These are interesting times. A remarkable historical event is unfolding before us at breakneck speed – the beginning of the end of the oil era and the gasoline car. On a superficial level we get emotionally involved with our cars and it’s such a pain. Either there’s a repair bill, or higher operating expense these days with gas going through the roof. It makes you want to reach out and sign on the dotted line for a new shiny reliable model. But wait a minute.. Let’s think about this a little deeper.
My car just cost me $73 to fill up and it isn’t a large tank. My sister’s van with a 90-liter tank costs $125 to fill each time. She recently bought a small car. The saving in gas bills makes their payment. The older van sits in her driveway and is used sparingly. Such is the discipline of higher prices.
The Federal government introduced the ecoAUTO Rebate program for two years. Penalties are being levied on big gas-guzzlers and bonuses given for vehicles that sip fuel. Looking closely, it seems to have been the proverbial horse designed by a committee (ends up as a camel). It has selections that are totally illogical unless one realizes that the domestic auto industry has a powerful lobby.
Take the example of the Honda Fit, 6.6 L/100 km, not being included in the 2007 Federal government ecoRebate program by .1 liters / 100 km. Honda was not impressed as it’s competitor, Toyota’s sales took off and their figures dropped. As a result of quick re-engineering by Honda, it now qualifies for 2008.
Under the flex fuel category, the Chevrolet Impala at 12.3L/100 km, and the Chrysler Sebring, at 13L/100 km, is eligible for a $1000 rebate. The Sebring uses double the fuel of the Honda Fit. Impala is made in Oshawa, Sebring from Illinois, and the Fit is from Japan.
The federal program ends in December as Transport Minister Lawrence Cannon indicates that “it has served its purpose in raising consumer awareness of fuel-efficient models”. Can you follow that reasoning? A recent CBC story says higher than expected buyer interest will result in overspending of the program budget.
There are five provinces that offer a sales tax rebate for hybrids – BC ($1,000) PEI ($3,000), Quebec ($2,000 for vehicles under 6L/100 km), Ontario ($2,000), Manitoba ($2,000). A number of these programs will be phased out in coming years, presumably as the technology evolves and price differentials decline. If you buy a hybrid in Ontario, the combined rebates are $4000.
The rationale for these programs had been primarily reduction of greenhouse gas, and not peak oil. In the last year, the peak oil theory has made the jump from blogosphere to some main stream media.

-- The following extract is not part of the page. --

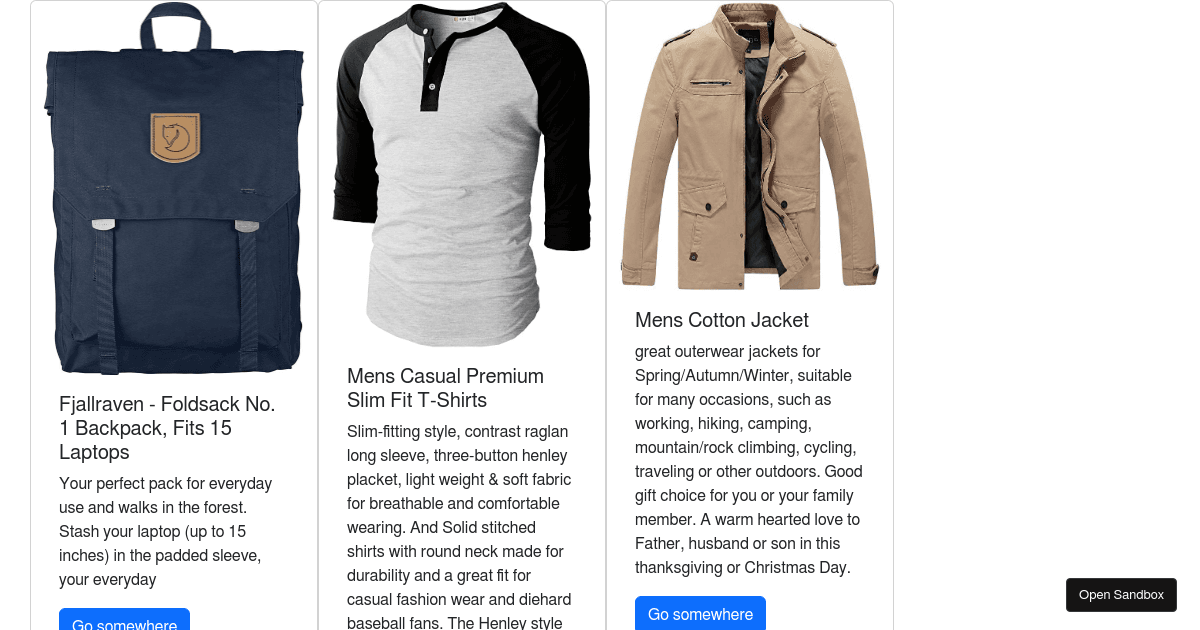Select the Mens Casual Premium Slim Fit title
The image size is (1200, 630).
446,388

As gas price rises, all of the usual suspects (declining US dollar, speculation, and instability in oil producing countries) have been rounded up but will be eventually released. The idea that we are at the peak of oil production will eventually gain credence in the general population.
The International Energy Agency (IEA) recently indicated that world oil prices were “justified by fundamentals… Often it is a case of political expediency to find a scapegoat for higher prices rather than undertake serious analysis or perhaps confront difficult decisions.” It’s very startling to hear such clarity from that organization.

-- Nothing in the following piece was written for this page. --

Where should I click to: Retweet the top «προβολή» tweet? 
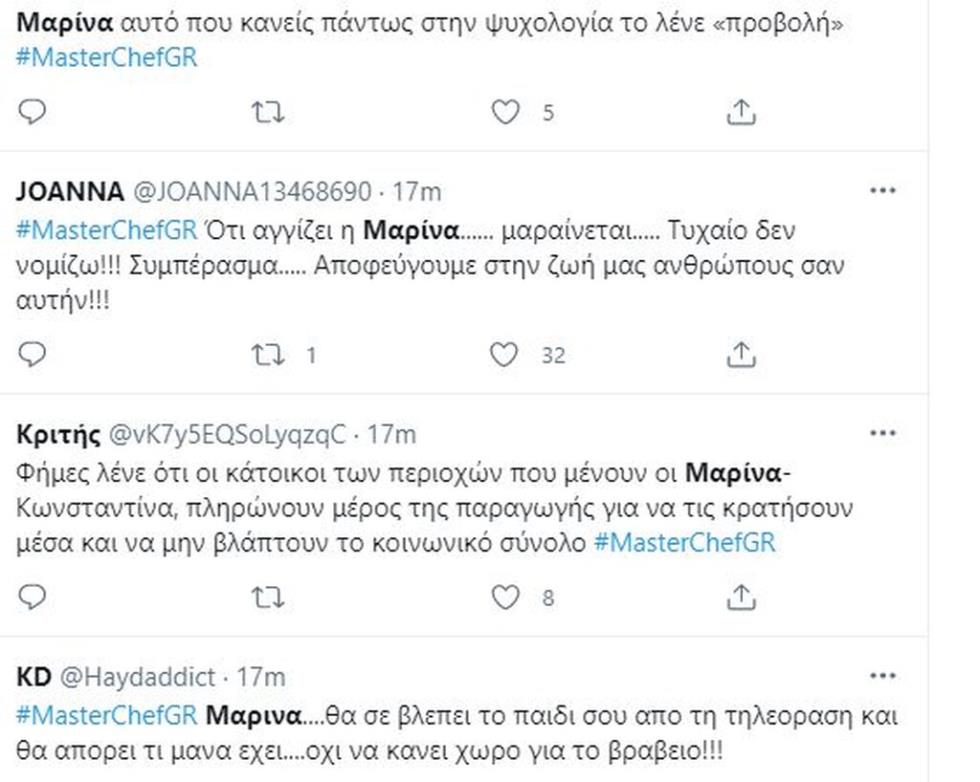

In a column last October, I indicated that when gas rose to about $1.60 a liter, replacing a gas guzzler vehicle with an efficient model would pay for itself from reduced gas bills. Well, we are almost there! If the tendency continues we could be there within several months.

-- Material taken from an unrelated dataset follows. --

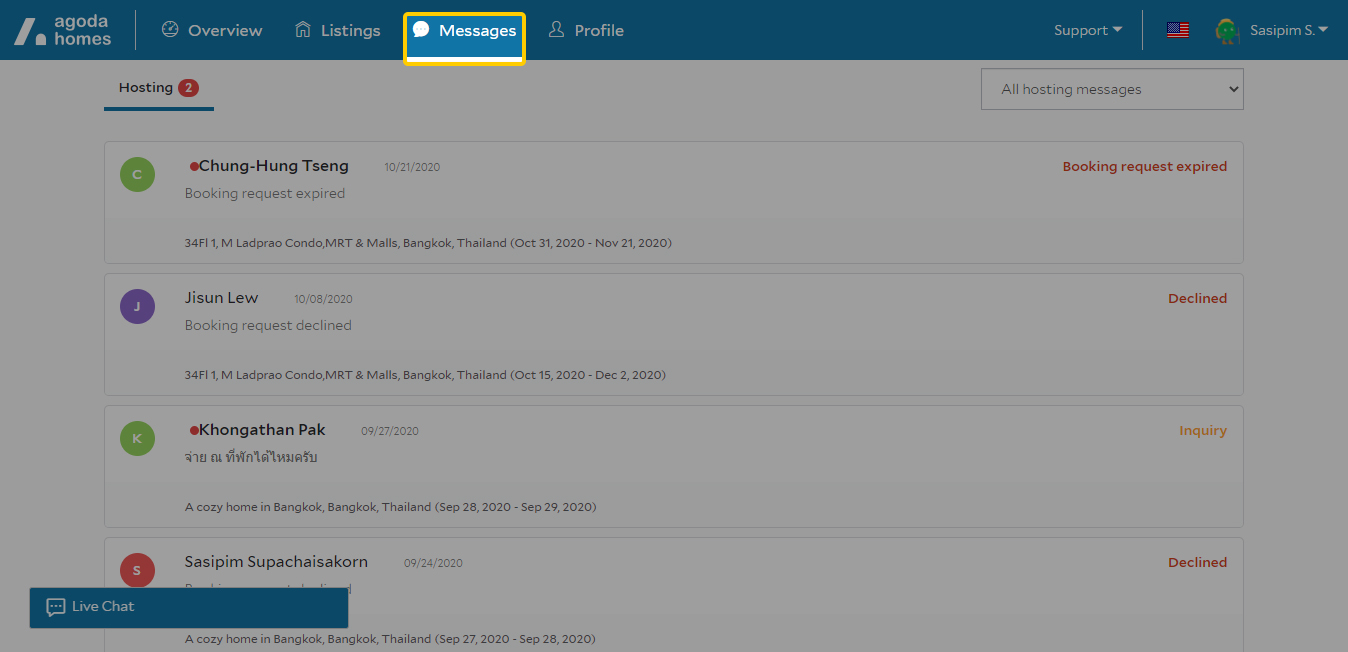Click Khongathan Pak's avatar icon
This screenshot has width=1348, height=652.
click(x=137, y=439)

If you have to buy a new car in the near future, you might consider the future cost of fuel. It could be at $3 a liter in the next several years or even higher. We just don’t know. Consider the case of a full size vehicle like the Dodge Avenger, or the Chevy Impala. At roughly 12 L / 100 km, that’s 2400 liters for the average driver (20,000 km). Annual fuel cost of $7200 a year ($600 per month) is higher than your car payment.
The alternative would be something like the Toyota Prius or Honda Civic hybrid at roughly 4.5 L / 100 km. Only 900 liters are used annually, which translates into $2700 ($225 / month).
The former CIA chief James Woolsey drives a hybrid and compares the local gas station cash register to a collection box for al-Qaeda. Whether a link as direct as that can be drawn is difficult for me to say. However, the best way to moderate prices for gas will be for all people to use less.
Do we have a plan in New Brunswick to ensure that most vehicles sold have excellent fuel economy? The life of vehicles is typically 12 years. Are we planning for a transportation alternative after the personal car era is finished?
We’re about two years into the mandate of Shawn Graham’s government but I haven’t seen an energy policy and little transparency. We do hear the phrase “Energy Hub” quite often, describing private sector energy investments for export. At what point will “peak oil”, a once in the lifetime of this planet event, sink into the consciousness of this government?